# Text segment:
Description
These Eggnog Cookies are a festive holiday treat featuring a soft, spiced cookie base infused with traditional eggnog flavors. Topped with a creamy eggnog icing and a sprinkle of nutmeg or sparkling sugar, they perfectly capture the essence of the season in every bite.
Ingredients
Scale
Cookie Dough
- 2 ½ cups all-purpose flour
- 1 teaspoon baking powder
- ¾ teaspoon ground nutmeg
- ½ teaspoon ground cinnamon
- ½ teaspoon salt
- ½ cup lightly packed brown sugar
- ½ cup granulated sugar
- ¾ cup unsalted butter, softened
- ¾ cup eggnog
- 2 egg yolks
- 1 teaspoon vanilla extract
Icing
- 1 tablespoon unsalted butter, room temperature
- 2 cups powdered sugar, sifted
- ¼ cup eggnog
- Sparkling sugar or extra nutmeg for sprinkling (optional)
Instructions
- Mix Dry Ingredients: In a medium bowl, whisk together the flour, baking powder, nutmeg, cinnamon, and salt. Set this mixture aside to incorporate the spices evenly.
- Cream Sugars and Butter: Using an electric mixer or stand mixer with the paddle attachment, beat the brown sugar, granulated sugar, and softened butter together until the mixture is light and fluffy, which usually takes several minutes to incorporate air for a tender cookie.
- Add Wet Ingredients: Beat in the eggnog, egg yolks, and vanilla extract at medium speed until the batter becomes smooth and homogeneous.
- Combine Wet and Dry: Gradually add the flour mixture to the wet ingredients at low speed to avoid overmixing, and mix until just combined to ensure the cookies remain tender.
- Chill Dough: Cover the dough and chill it in the refrigerator for at least 1 hour to firm up, which helps the cookies maintain their shape during baking.
- Preheat Oven and Prepare Sheets: Preheat your oven to 300°F (150°C). Line baking sheets with parchment paper or silicone mats to prevent sticking.

# Dataset:
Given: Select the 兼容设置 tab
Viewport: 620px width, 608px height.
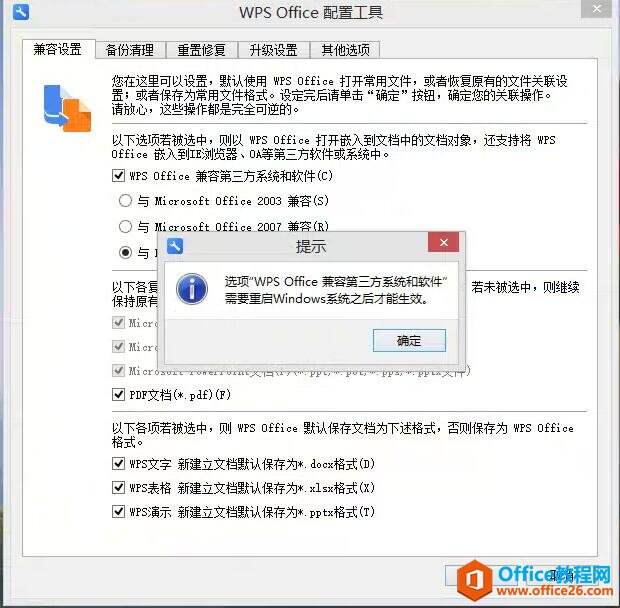Looking at the screenshot, I should (58, 49).
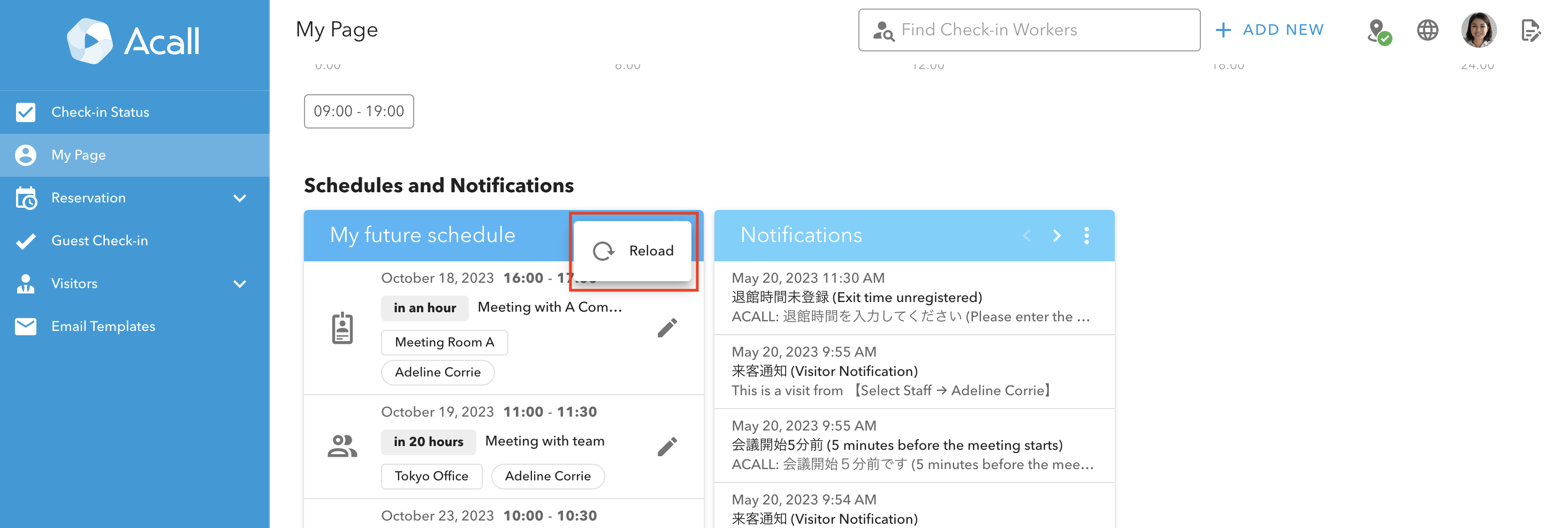Open the Exit time unregistered notification

pos(913,297)
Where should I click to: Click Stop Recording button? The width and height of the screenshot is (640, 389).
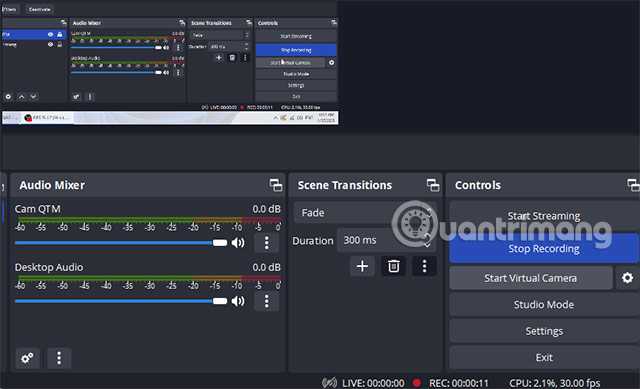tap(544, 249)
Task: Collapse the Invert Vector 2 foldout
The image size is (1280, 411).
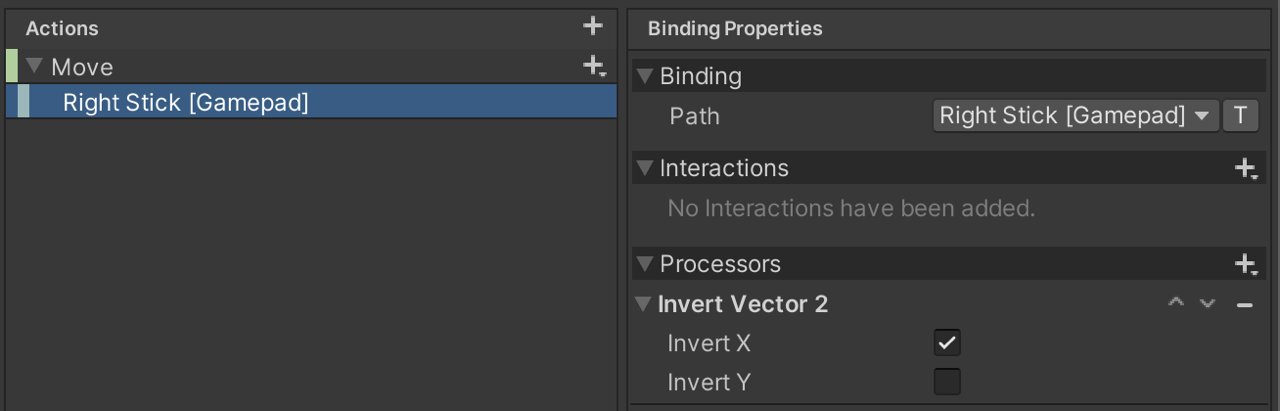Action: 644,304
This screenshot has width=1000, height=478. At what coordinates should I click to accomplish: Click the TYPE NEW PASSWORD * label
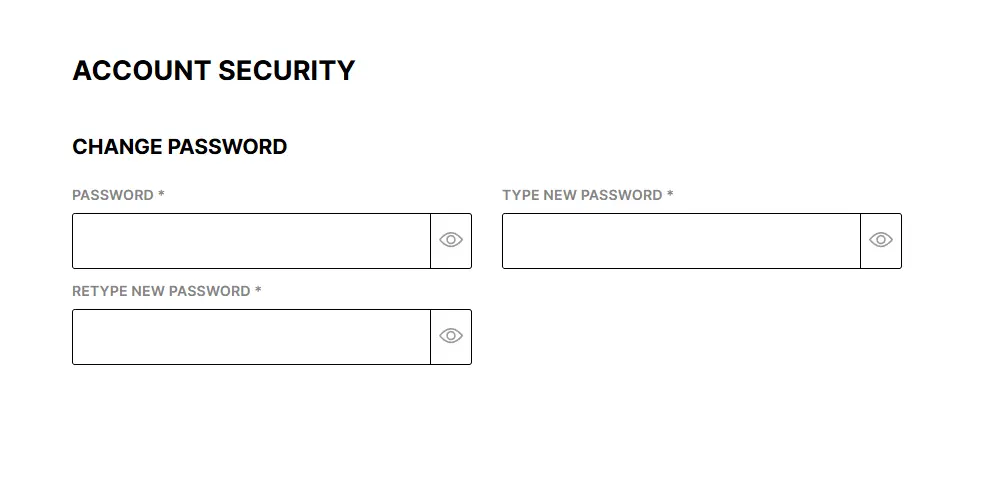point(587,195)
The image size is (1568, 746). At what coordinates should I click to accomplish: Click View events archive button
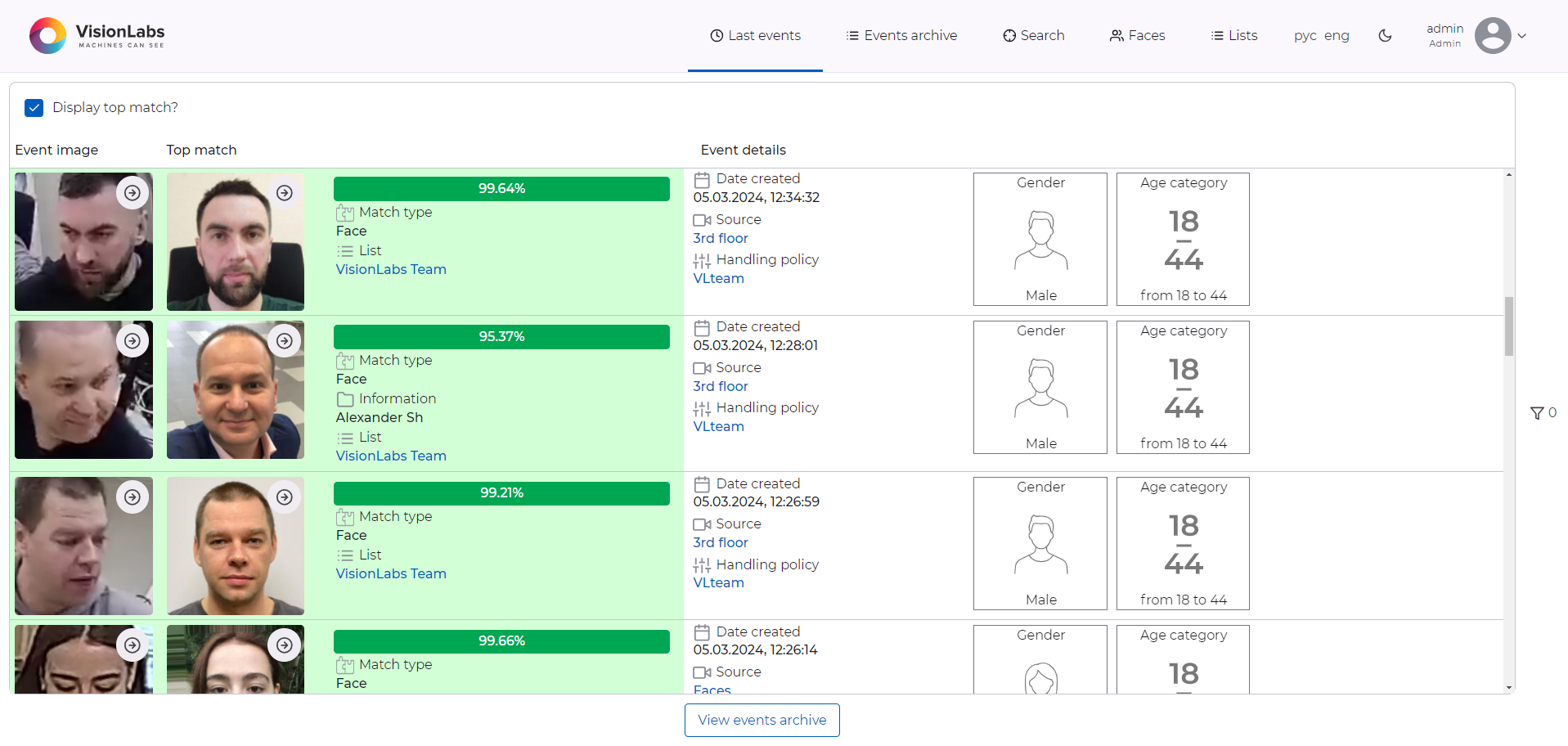(x=762, y=720)
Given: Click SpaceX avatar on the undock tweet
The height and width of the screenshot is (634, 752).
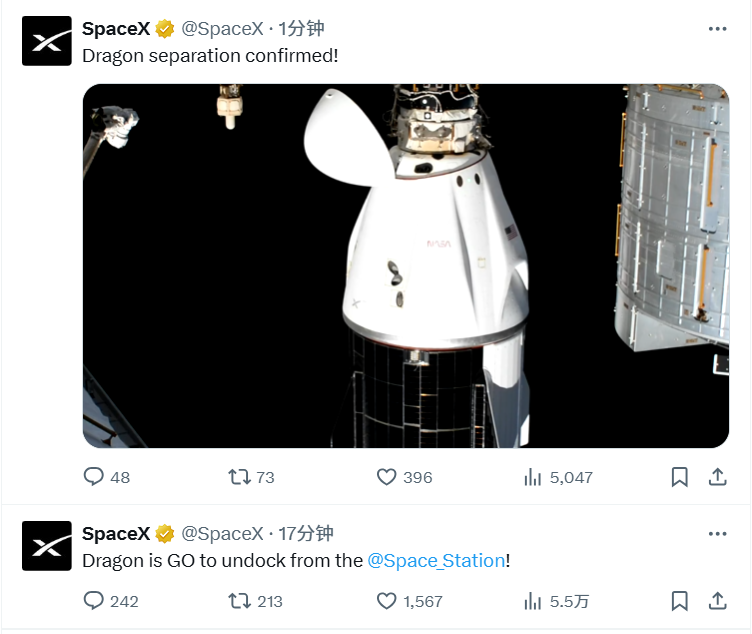Looking at the screenshot, I should pyautogui.click(x=47, y=545).
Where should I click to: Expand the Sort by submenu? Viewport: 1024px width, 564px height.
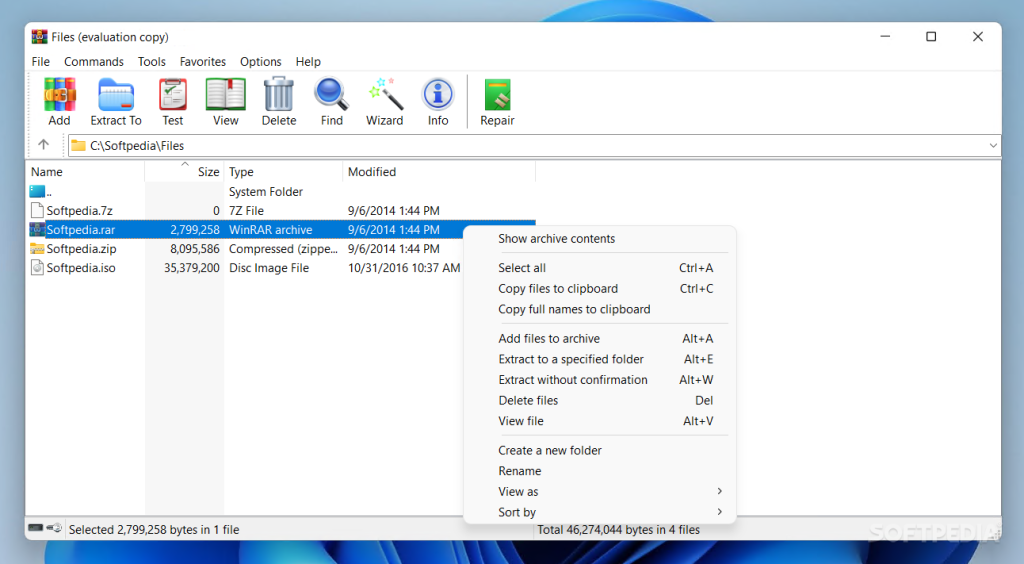point(610,512)

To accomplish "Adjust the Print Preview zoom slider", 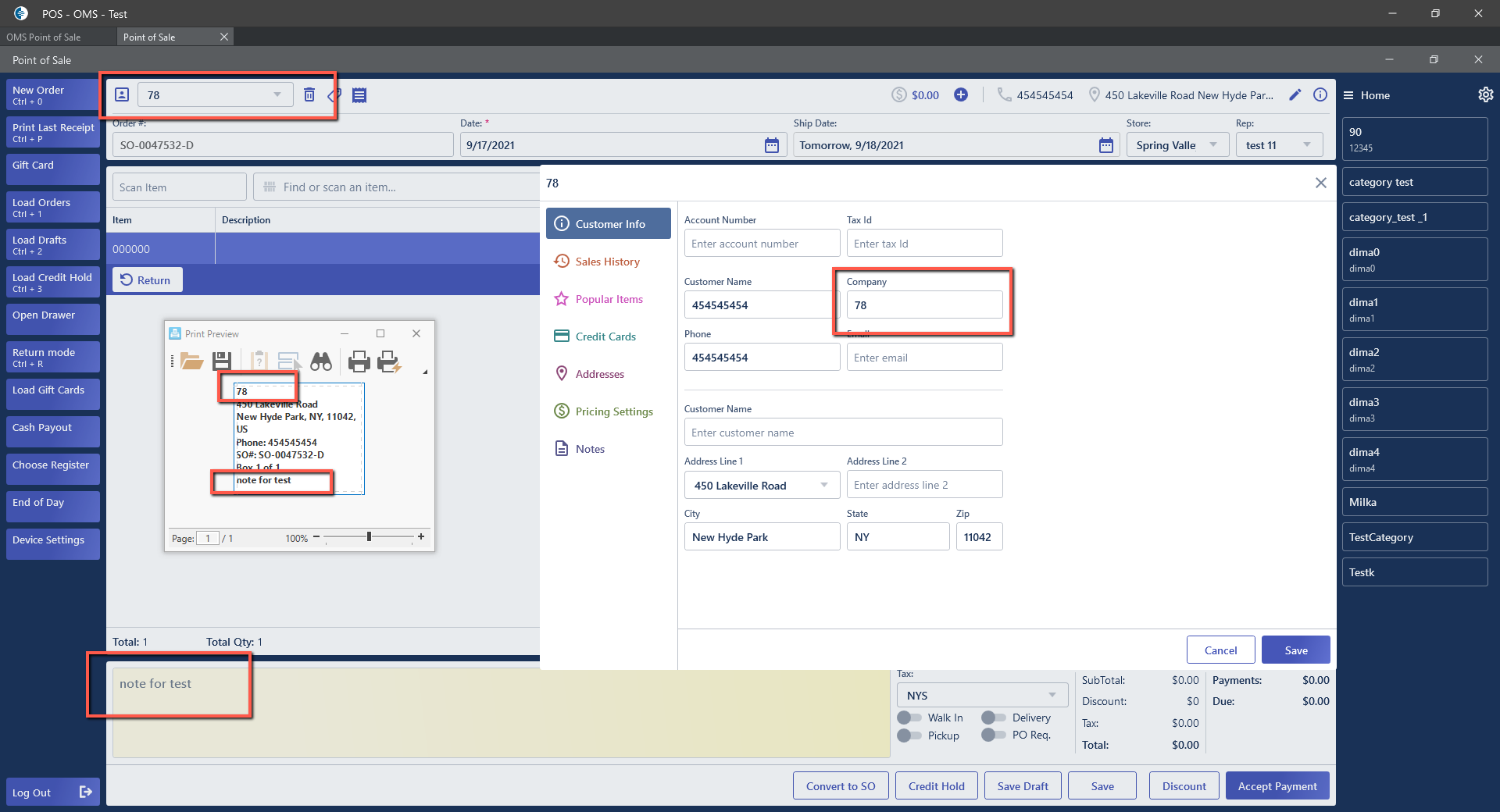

# Questions to answer:
- A) According to the eggnog cookie recipe, for how long should the dough be chilled in the refrigerator?
- B) Write out the portion of the eggnog cookie recipe between "- Cream Sugars" and "a tender cookie.", inclusive, word for word.
The data that comes after the eggnog cookie recipe is separate material.

# Results by task:
- A) At least 1 hour.

- B)
- Cream Sugars and Butter: Using an electric mixer or stand mixer with the paddle attachment, beat the brown sugar, granulated sugar, and softened butter together until the mixture is light and fluffy, which usually takes several minutes to incorporate air for a tender cookie.